IBM To Power California State’s CalCloud

by Arline Wilson    |   

IBM will provide Infrastructure-as a-Service to the State of California, with a private-public cloud service called CalCloud. The State of California will be the first State in US to have a private cloud specifically for government agencies and municipalities. IBM landed on this deal after losing the $600 million CIA deal to Amazon last year.

Calcloud is a private-public cloud service that will be available to all 400 government agencies and municipalities within the State of California. It will be a subscription based, on-demand model. The department of technology decided to provide cloud services to minimize cost of operating individually sourced cloud services.

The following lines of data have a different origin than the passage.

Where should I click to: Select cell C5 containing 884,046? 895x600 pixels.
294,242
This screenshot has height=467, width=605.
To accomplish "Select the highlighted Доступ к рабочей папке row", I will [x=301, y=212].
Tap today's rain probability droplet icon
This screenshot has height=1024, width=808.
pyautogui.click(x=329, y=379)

Initially, government agencies and municipalities procured clouds services separately, thus accumulating a lot of expenses collectively, and thereby denting the State’s public coffers. CalCloud will provide a shared pool of resources like compute, storage, network and disaster recovery services to not only reduce cost, but also improve efficiency within government offices. The Department of Technology was inspired by White House’s 2011 ‘Cloud First’ initiative. It is later expected to be expanded to include California residents. CalCloud already has 20 State department customers.

During the launch, Marybel Batjer, Secretary of the Government Operations Agency said, “CalCloud is an important step towards providing faster and more cost effective IT services to California state departments and ultimately to the citizens of California.”

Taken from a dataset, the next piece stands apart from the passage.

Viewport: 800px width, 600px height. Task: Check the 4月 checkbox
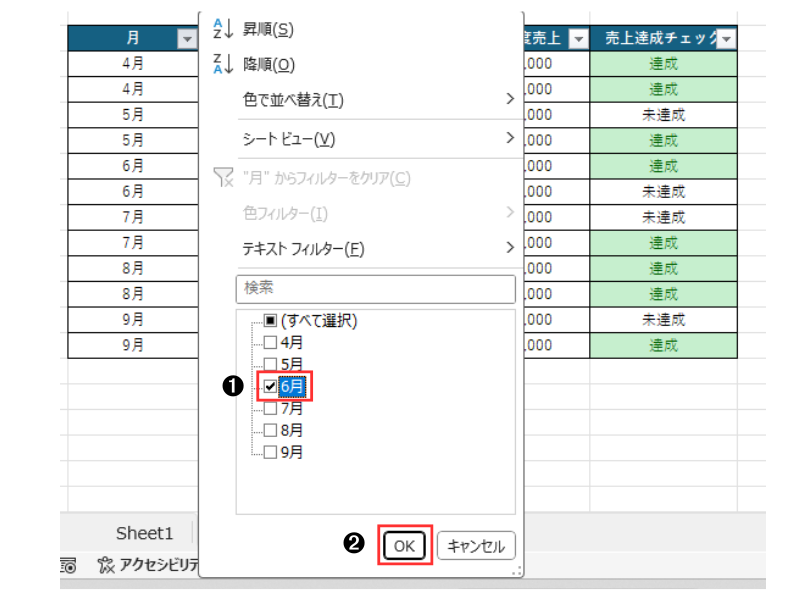(270, 342)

Erich Clementi, Senior Vice President, IBM Global Technology Services added, “Transforming how the State of California delivers technology services is not only more efficient and cost effective, it will spur innovation with cloud capabilities that are open and secure. California is setting an example for other states on how to use cloud technology to improve coordination across agencies and municipalities while reducing the barriers and duplication that can impede the delivery of government services.”

How Does CalCloud Work?

CalCloud has four base plans from which to choose based on customer demand. Users will be able to select their preferred operating system for their workloads and applications. Windows, Linux and AIX are the currently supported operating systems. Users can also select additional features like:

  • Disaster Recovery
  • Storage and Memory
  • Backup / Recovery
  • Encryption

Features

Calcloud is a platform that offers features of an on premise infrastructure, without capital cost. Users can select a package that suits their data need and security requirements within their budget.

  • Scalability: Users will be able to choose what they want to use and stop usage of these features at any time. Users will also experience faster implementation of any changes made to their cloud service plans. Changes will be implemented within hours, instead of months. This makes Cacloud highly flexible.
  • Zero Capital Expenditure: Users will use shared infrastructure. They will also be charged based on usage on a monthly basis. The on-demand model lowers expenditure tremendously.
  • Security: CalCloud has high level of security, it meets all security standards based on National Institute of Standards (NIST) for cloud based services and FedRAMP.

California State Department of Technology was looking for an innovative partner. So it was no surprise when IBM won the $400 million project bid after tendering last year. IBM has been working on it for 18 months in collaboration with the Department of Technology. The project will be implemented within the next 5 years. During this time, IBM will work hand in hand with the Department of Technology to transfer essential knowledge and best practices in security and systems integration.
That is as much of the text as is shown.